§ Instruction A:
Which probability distribution does the forum post use for its direct calculation?
§ Instruction B:
Translate this sentence from the forum post into Spanish: "It's been a while since I've used transforms and i know I'm missing something as the product of the derivation does not agree with direct calculation."

§ Document excerpt:
In continuation of Lower bounds of laplace transform of characteristic functions.
My question is:
Can anyone point out where i'm going wrong in the derivation below.
It's been a while since I've used transforms and i know I'm missing something as the product of the derivation does not agree with direct calculation.
Thanks in advance.
We wish to solve $K = f(x;a)$ where $K$ is some complex number and \begin{equation} f(x;a) = \int_{-\infty}^\infty h(x-\omega;a)g(\omega) \text{d}\omega \end{equation} with $g$ some probability distribution, $a,x$ are real numbers and \begin{equation} h(x;a) = \frac{1}{a+ i x},\quad a>0 \end{equation}
We let $\bar{\varphi}(t)= \hat{g}(t)$ and calculate the Fourier transform of $h$ \begin{equation} \hat{h}(t) = 2\pi e^{-at}\Theta(t), \end{equation} where $\Theta(t)$ is the Heaviside step function. Thus $\mathcal{F}[K](t) = \mathcal{F}[f](t) $ gives \begin{equation} 2\pi K\delta(t) =2\pi e^{-at}\Theta(t)\bar{\varphi}(t) \implies \frac{K}{\bar{\varphi}(t)}\delta(t)=e^{-at}\Theta(t) \end{equation} Taking the IFT we get \begin{equation} \frac{K}{\bar{\varphi}(0)} = \int_0^\infty e^{-(a-ix)t}\text{d}t \end{equation} Which gives $\frac{1}{a-ix} = \frac{K}{\bar{\varphi(0)}}$ thus $$a+ix = \frac{\varphi(0)}{\bar{K}}$$
However this does no agree with direct calculation. Take the Cauchy distribution with median $0$ $g(\omega;\sigma) = \frac{\sigma}{\pi(\sigma^2+\omega^2)}$ and its analytic continuation $G(\omega;\sigma) =\frac{1}{\pi(\sigma-i \omega)}$ $$f(x;a) =i\int_{-\infty}^\infty \frac{g(z)}{z - i(a +ix)}dz = \pi G(ia-x)$$ by the Schwarz Integral formula. Which implies $f(x;a) =\frac{1}{x+ia + \sigma}$. Thus if $f(x;a) = K$, then $$ x+ia = \frac{1}{K} - \sigma$$ and from the section above, this is not equal to $x+ia = \frac{\varphi(0)}{\bar{K}} = \frac{1}{\bar{K}}$

§ Provided data:
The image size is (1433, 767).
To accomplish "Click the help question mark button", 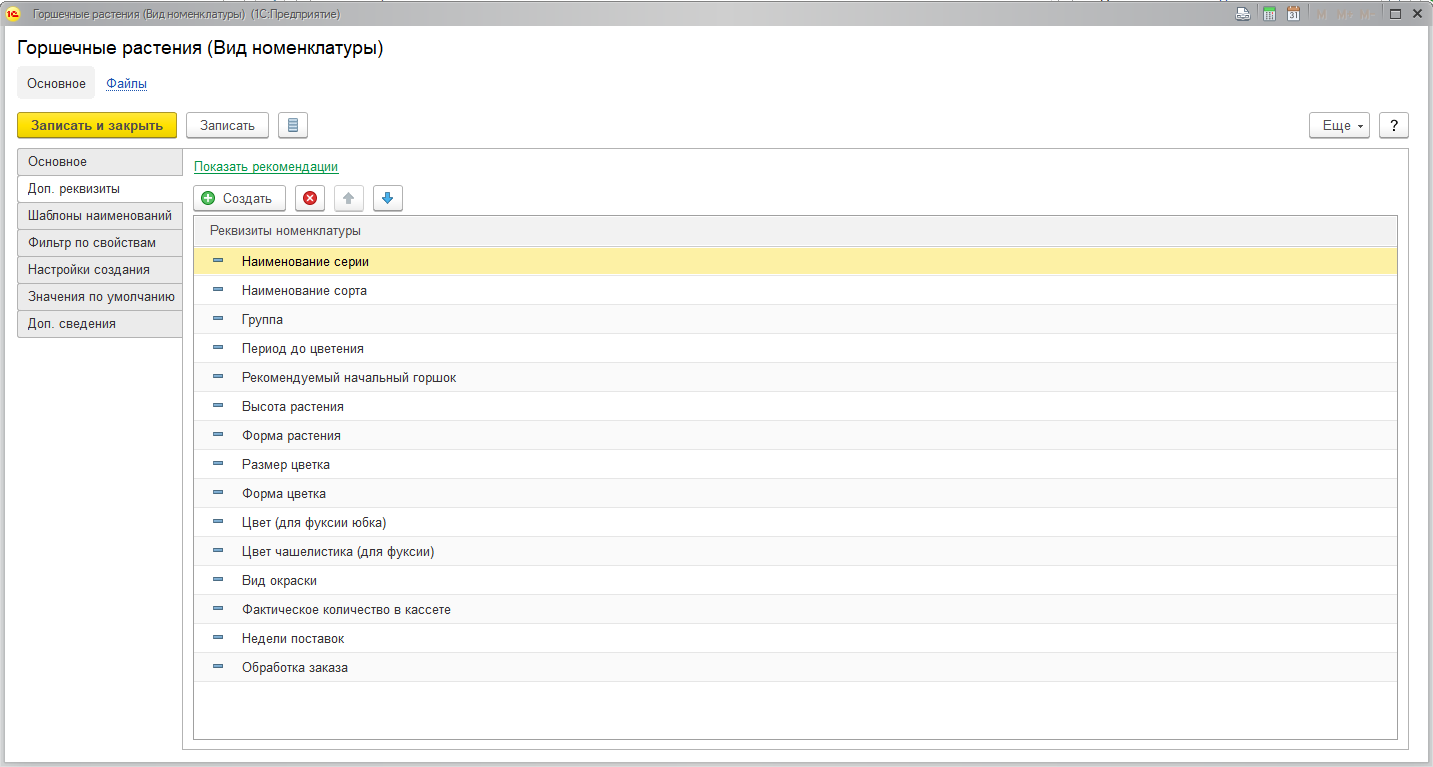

§ Exercise result A:
The Cauchy distribution with median 0.

§ Exercise result B:
Hace tiempo que no uso transformadas y sé que se me escapa algo, ya que el resultado de la derivación no coincide con el cálculo directo.